I've had several discussions of late where people have wrestled with the problem of how best to secure their applications to a reasonable level of security, given that applications are increasingly integrated. Here's my take.
When a new project is initiated and you're asked as security to get involved, invariably you have to scope your effort. Failing to do this could lead to a situation where you have every sort of control possible in place, but monitoring and maintaining these are a nightmare. Also, some controls buy more security that others. For example, enabling SSL on an advert may be buying you confidentiality and integrity, but it isn't needed.
So, first off, you need an idea of what the security requirements of the project are. From there, you need to design a useful set of controls that can be properly maintained and monitored and that buy the right sort of security. This is a very 2 second summary.

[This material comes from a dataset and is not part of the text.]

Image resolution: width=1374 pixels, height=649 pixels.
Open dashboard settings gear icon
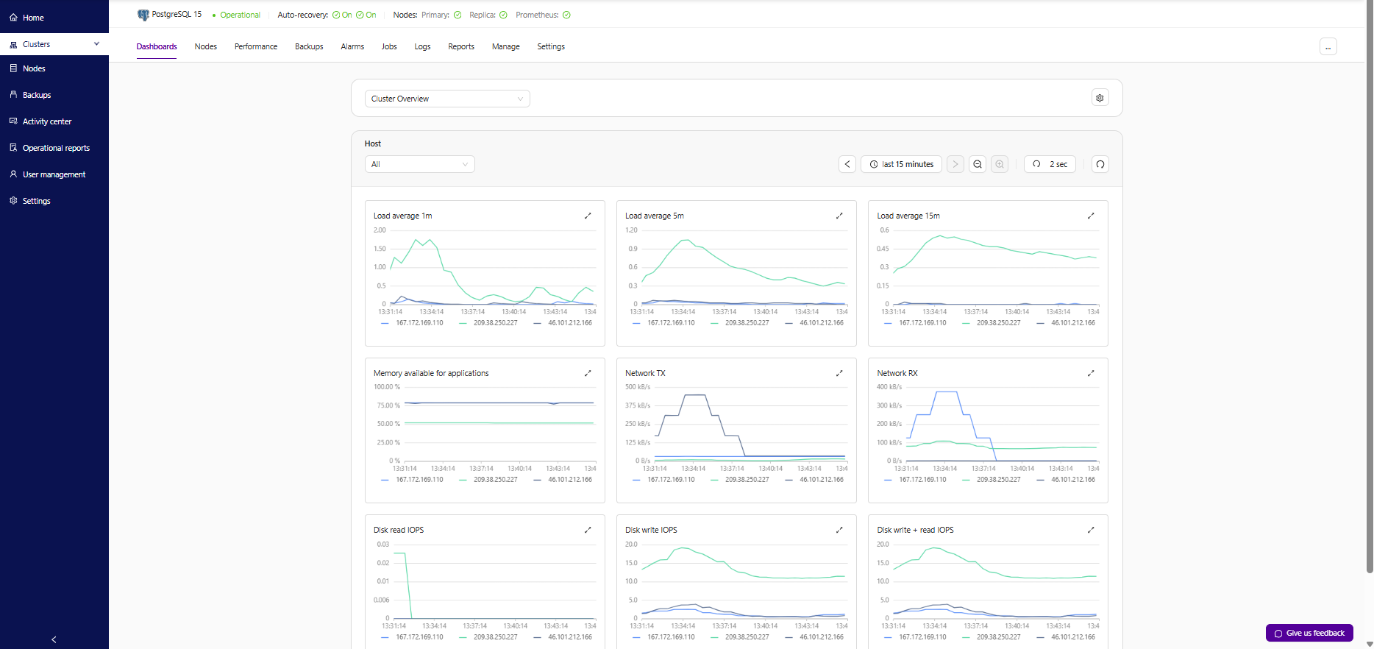[1100, 98]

The problem comes in with the interconnected nature of systems. One system may be of very low criticality, but if it has some access into a higher criticality system, things change. Pen testers will tell you that they use the old, forgotten, poorly-maintained system/application/script to break into the big systems all the time. They provide the toeholds. This is made worse with SoA, where services will be coupled into all sorts of processes with all sorts of criticality. So, what are we to do? We can't apply every control to all systems.
The answer is, unfortunately, not an easy one. However, the answer is certainly not a hard and fast rule, which brings me to what motivated me to write my little rant.
You cannot assume that because a highly critical component integrates with a low criticality component that the low criticality component inherits a high criticality.
Many a vendor would have you believe the opposite. Unfortunately, the real answer is: you have to think. Work out how the two systems are interacting and figure out what controls would need to be put in place to secure that interaction. Think of it on three levels:
- How can you prevent a malicious user from gaining access to the low criticality system.
- How can you prevent a malicious user from gaining access to the high criticality system if they gain access to the low criticality system.
- How will you detect and respond if a malicious user gets access to either system.